Monday, June 14, 2010

The Tale of Halcyon Crane, Wendy Webb

“Was this nothing but a shadow of what never was, a memory deliberately implanted by years of storytelling? That’s how powerful stories are. They can actually create the past if told often enough.”


So it is with Hallie James, a young woman in Seattle, mourning the loss of her mother who died when she was just a child. Memories of her mother are vague, but she grasps upon any connection with her. Her father raises her alone, and shortly before his death she receives a shocking letter. Her mother never died at all, and up until very recently, had been alive. It soon becomes apparent to Hallie that her father had kidnapped her as a child, taking her away from her mother and their home near the Great Lakes. The memories she had were all fairy-tales.

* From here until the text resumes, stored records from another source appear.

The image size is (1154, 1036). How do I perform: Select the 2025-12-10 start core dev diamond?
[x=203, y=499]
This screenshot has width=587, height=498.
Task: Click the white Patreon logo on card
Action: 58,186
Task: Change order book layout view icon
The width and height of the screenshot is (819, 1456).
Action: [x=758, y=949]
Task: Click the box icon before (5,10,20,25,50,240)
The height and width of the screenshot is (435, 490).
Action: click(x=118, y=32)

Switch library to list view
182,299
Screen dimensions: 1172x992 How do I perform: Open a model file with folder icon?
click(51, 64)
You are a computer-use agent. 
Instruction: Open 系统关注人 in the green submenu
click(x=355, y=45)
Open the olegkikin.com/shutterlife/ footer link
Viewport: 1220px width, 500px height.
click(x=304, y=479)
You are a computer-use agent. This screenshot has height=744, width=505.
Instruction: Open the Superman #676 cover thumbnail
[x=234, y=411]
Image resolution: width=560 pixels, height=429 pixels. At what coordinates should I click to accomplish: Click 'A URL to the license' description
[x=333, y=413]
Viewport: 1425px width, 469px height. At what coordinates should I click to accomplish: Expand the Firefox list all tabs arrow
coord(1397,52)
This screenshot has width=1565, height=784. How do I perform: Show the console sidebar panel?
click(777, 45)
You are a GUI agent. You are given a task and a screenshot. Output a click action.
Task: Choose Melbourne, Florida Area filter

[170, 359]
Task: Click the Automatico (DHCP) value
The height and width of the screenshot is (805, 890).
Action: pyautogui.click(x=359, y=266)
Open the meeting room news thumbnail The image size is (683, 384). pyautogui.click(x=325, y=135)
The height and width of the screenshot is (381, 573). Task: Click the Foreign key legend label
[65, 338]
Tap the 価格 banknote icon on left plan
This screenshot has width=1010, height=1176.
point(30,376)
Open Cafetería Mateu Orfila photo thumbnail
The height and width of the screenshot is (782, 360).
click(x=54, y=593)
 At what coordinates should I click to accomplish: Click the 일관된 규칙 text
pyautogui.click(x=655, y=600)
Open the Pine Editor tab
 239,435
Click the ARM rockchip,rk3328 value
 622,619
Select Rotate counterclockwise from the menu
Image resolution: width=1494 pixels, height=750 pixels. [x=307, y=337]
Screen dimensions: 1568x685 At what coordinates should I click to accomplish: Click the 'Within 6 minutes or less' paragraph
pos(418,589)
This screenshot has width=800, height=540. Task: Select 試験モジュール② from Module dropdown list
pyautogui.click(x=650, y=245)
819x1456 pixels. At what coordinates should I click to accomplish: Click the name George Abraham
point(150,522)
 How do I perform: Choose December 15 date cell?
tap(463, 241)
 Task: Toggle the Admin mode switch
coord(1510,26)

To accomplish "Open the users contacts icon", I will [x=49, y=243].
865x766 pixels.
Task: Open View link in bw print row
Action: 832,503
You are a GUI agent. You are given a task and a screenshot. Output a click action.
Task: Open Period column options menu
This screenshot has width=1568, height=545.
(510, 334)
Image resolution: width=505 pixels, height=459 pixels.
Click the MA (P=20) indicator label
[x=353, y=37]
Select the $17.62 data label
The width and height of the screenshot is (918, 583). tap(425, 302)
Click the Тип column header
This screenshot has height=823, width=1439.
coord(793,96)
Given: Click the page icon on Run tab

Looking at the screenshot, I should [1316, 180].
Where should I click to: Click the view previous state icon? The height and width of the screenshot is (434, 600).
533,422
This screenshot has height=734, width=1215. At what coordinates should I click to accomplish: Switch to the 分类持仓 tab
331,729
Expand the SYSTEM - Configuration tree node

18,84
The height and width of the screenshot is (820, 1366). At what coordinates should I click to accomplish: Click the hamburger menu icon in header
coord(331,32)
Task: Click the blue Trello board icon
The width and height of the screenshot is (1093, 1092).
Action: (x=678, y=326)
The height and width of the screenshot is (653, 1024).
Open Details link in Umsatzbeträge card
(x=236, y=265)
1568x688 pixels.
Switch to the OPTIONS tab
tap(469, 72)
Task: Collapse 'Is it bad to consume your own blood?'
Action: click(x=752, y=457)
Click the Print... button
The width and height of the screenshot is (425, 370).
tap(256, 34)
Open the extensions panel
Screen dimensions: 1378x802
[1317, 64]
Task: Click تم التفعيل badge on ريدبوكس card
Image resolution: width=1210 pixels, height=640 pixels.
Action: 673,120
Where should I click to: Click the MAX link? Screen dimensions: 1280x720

Why would he do this? As Hallie returns to her birthplace, mourning the loss of both her father and the mother she never knew, she has to unravel the mystery of why he stole her away. Solving the mystery means making new connections with people from her childhood and discovering that in abducting her, he had staged their own deaths. The townspeople are convinced her father was evading a murder conviction, and now she has to evaluate the father she loved and the evidence she finds. She can’t harmonize her own memories with the accounts of him by others, and the mysterious activities on Grand Manitou Island that occur after she arrives.

This is an old-fashioned gothic story mixing past and present, with an easy pace of action that makes it very readable. The voice of Hallie, whose real name turns out to be Halcyon Crane, is witty, self-deprecating, and warm. She appears to be an intelligent woman trying to solve an especially personal mystery.

That said, I found the story a bit too predictable, and as it unfolds the mysteries are solved a bit too easily to be believable. Hallie, despite her intelligence, appears to trust everyone on sight, despite the curious events that go on around her. The characters on the island are stereotypical: the charming barista, the shrewish innkeeper, the creepy housekeeper, and the wonderfully dependable male lead all fill their expected roles. As a young adult novel, this could work. For an adult, it came off childish. Its attempts to be scary and suspenseful ended up being downright silly. I could actually see this being a pretty interesting teen movie if there was a way to amp up the suspense and create a bit more realistic complexities.

Special thanks to Jason Leibman of Henry Holt for the Advance Review Copy.

1 comment:

  1. This is one of those books that's been hovering on the periphery of my awareness for a while. I know a lot of people that were reading review copies of it, and it seems to have been getting a lot of buzz lately. Not sure if I'll rush out to read it (predictability tends to irk me) but it does sound like an interesting story. Perhaps one to borrow from the library in the future.